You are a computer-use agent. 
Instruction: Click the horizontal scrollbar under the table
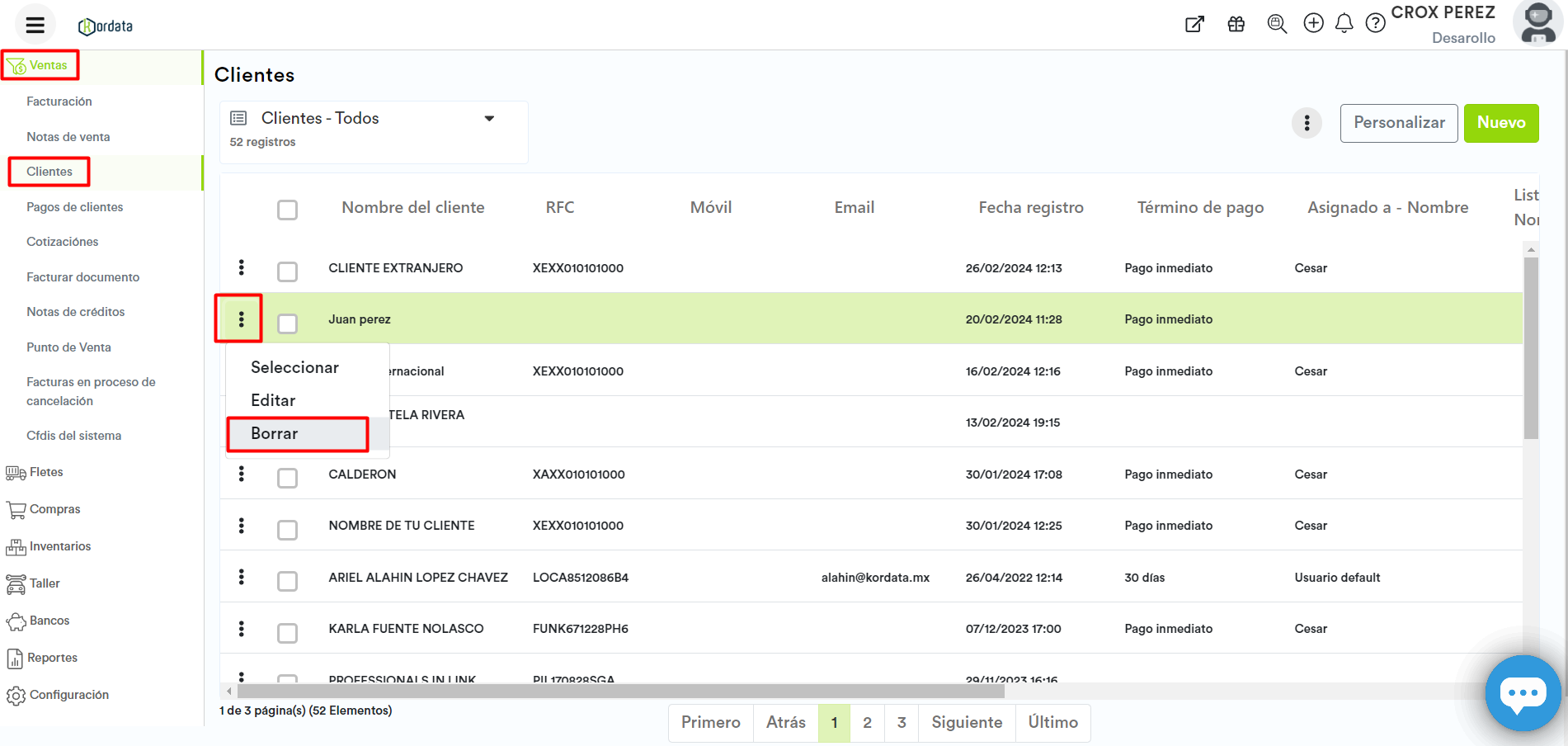click(x=620, y=691)
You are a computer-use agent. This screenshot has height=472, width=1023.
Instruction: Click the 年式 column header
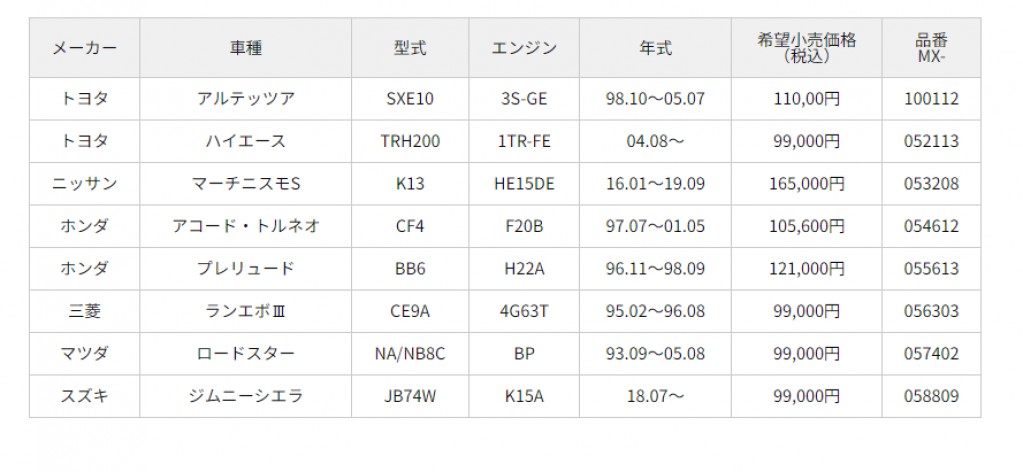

TASK DESCRIPTION: Each entry should be copied exactly as written, though any pictures stay out.

RESULT OF THIS EXERCISE:
You are a computer-use agent. 
Instruction: Click the horizontal scrollbar under the table
click(x=620, y=691)
You are a computer-use agent. This screenshot has height=472, width=1023.
Instruction: Click the 年式 column header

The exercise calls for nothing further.